Once someone told me that his colleagues were asking him why he was spending so much time trying to make sense of religion and his other activities in life. His colleagues told him to just do the basic requirements of religion, such as prayer, and get back to work. I told him that every moment of our life, every act that we do, is a religious moment, a religious activity, a religious life. He was holding a cup of water at that time and I said to him, ‘Look at this cup of water. What springs to your mind as you are drinking it? Does it occur to you about where the water came from? Does it occur to you about the blessedness of water that without it, your life will be a hardship? Does it occur to you that you only drink what is good for your body and for your health? Do you give thanks to the source by which the water becomes possible for your well-being?’ I then told him that, in prayer, these are the same questions that are brought out into the surface of our conscience. The same way, these are the questions that we ask ourselves when we are drinking the water. These same questions connect drinking the water and prayer. Drinking water is, in fact, an act of prayer. As Clifford Geertz, author of Islam Observed, says about what planets and pendulums have in common: ‘Look them in the proper light, their very differences connect them.’
For Muslims, the masjid, or mosque, is a meeting point between man and God. At the mosque, a person’s awareness of God is most intense, as his main activity in this place is prayer. Prayer is an indication that one remembers God. Remembering God is a very important activity as God himself has said, in surah al-Baqarah verse 152, ‘Remember Me, I will remember you. Be grateful to Me and do not deny Me.’ Remembering God is meant to rekindle a person’s connection with God; to refresh his mind of the purpose of his existence; to purge him of the defiles that he has accumulated from what his heart intends, what his tongue has said, and what his hands and feet have done; to fill his spirit with all the qualities of goodness; but most of all, to remove kibr or egoism.
The mosque, as a meeting point between man and God, is also the centre of the Muslim space. The meaning - that the mosque brings to a person - is equally applied to other places. In short, the mosque serves as the centre by which the meaning it carries is extended into other places, and these other places are connected to one another through a common source and their meaning comes from the centre. Thus, when a person walks out of a mosque and steps into a restaurant, or a shop, or a school, or a washroom, that person brings with him the meaning of the mosque and extends it into his other environments. This way, his connection to religion is a continuous one, unbreakable from one place to another, from one environment to another. The mosque is thus connected to all other places, from restaurants, to schools, to shops, and even to washrooms, like the sun that shines on everything through its rays.
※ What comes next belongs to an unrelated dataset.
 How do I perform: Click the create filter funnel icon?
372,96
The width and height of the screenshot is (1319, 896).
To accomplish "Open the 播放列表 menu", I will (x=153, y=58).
In the restaurant, for instance, the person remembers God by telling himself that the food he consumes is God’s gift of life to him. He is grateful to God for the food he gets without which, his body will be deprived of the nourishment that it so dearly needs. He is thankful to God because he knows that God loves him and is ever watching over his sustenance. The person therefore knows that God wishes the best for his health and well-being, and he will avoid consuming food that are harmful to his body. The restaurant is thus a place to cultivate noble character - not only the mosque or the school. The restaurant, in this regard, is an environment where worship is carried out, so that worship should not be understood as only confined to the mosque. In short, for a Muslim, worship is everything and everywhere, so that the Muslim is doing an act of worship even in a restaurant and in eating, because, in everything that he does, remembrance of God is his point of departure as well as his point of return for his thought and action. Thus, the mosque and the restaurant are mirror reflections of one another. So too are the mosque and the schools, shops, and homes. They are all mirror reflections of each other.